Pathology from both procedures confirmed angioinvasive mucormycosis with multiple infarcts and microabscess formation (Figure 3), and cultures were positive for Cunninghamella species as well as Nocardia Nova Complex. The patient was discharged to a subacute rehabilitation facility on isavuconazole, doripenem and trimethoprim- sulfamethoxazole. He recovered well post-operatively, and did not develop recurrent infection. He ultimately succumbed to cardiac death the following year secondary to cardiac graft rejection.
Comment
Mucormycosis is an opportunistic infection by fungi in the order Mucorales. The most common pathogens are Mucor and Rhizopus species and, as in this patient, the less common Cunninghamella, although the latter tends to cause more severe disease [4]. The genera are characterized by broad, irregular nonseptate hyphae and have a characteristic angioinvasive quality. Although infection can have a variety of manifestations, sinopulmonary disease is the most common.

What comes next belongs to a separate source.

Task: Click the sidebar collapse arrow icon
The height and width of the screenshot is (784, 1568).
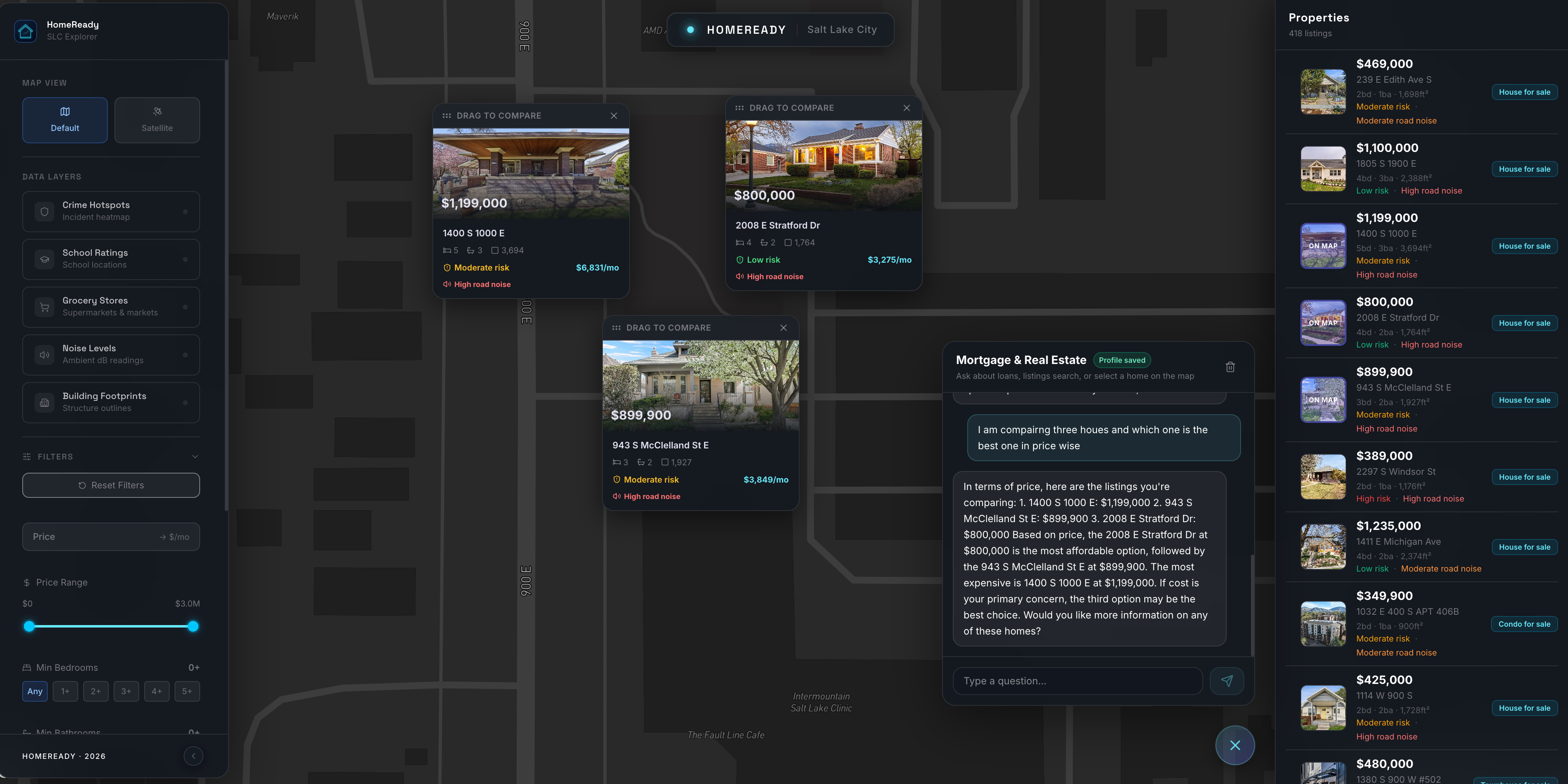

Pulmonary mucormycosis in particular is thought to be due to spore inhalation leading to necrotizing pneumonia. The classic presentation is with fever, dyspnea, cough, and often what is described as “massive” hemoptysis, all of which were notably absent in this patient. On imaging, pulmonary mucormycosis is sometimes identified by a “reverse halo sign,” a ground glass pattern surrounded by consolidation of the lung parenchyma [3]. However, the most frequent radiographic findings are nonspecific pleural effusion and pulmonary nodules, making mucormycosis difficult to diagnose noninvasively [6]. In a retrospective review of 35 patients with mucormycosis, 71% required bronchoscopy for definitive diagnosis [6]. In another series of 87 patients, 20% required open biopsy or surgical resection for diagnosis [5].
Pulmonary mucormycosis bears a grave prognosis, with in-hospital mortality reported to be as high as 65% [8]. Early diagnosis, rapid treatment, and control of underlying disease are critical for survival as antifungal therapy alone frequently fails. Current guidelines [2] recommend combined antifungal therapy and surgical debridement, with several studies demonstrating vastly improved outcomes for those patients treated with surgical resection [5, 7, 8].
A review of the literature suggests that surgical resection of pulmonary mucormycosis is reserved for localized disease [1, 8]. However, this case suggests that multilobar involvement does not necessarily preclude surgical intervention. In the case of our patient, the rapid progression of disease as well as the proximity of one of the lesions to critical pulmonary vasculature rendered surgical intervention crucial. Combining lobectomy with wedge resection achieved adequate source control while also minimizing resection of uninfected lung parenchyma. As this case illustrates, in patients with multifocal pulmonary mucormycosis, aggressive surgical debridement should be considered as an adjunct to antifungal treatment as a means to improve survival.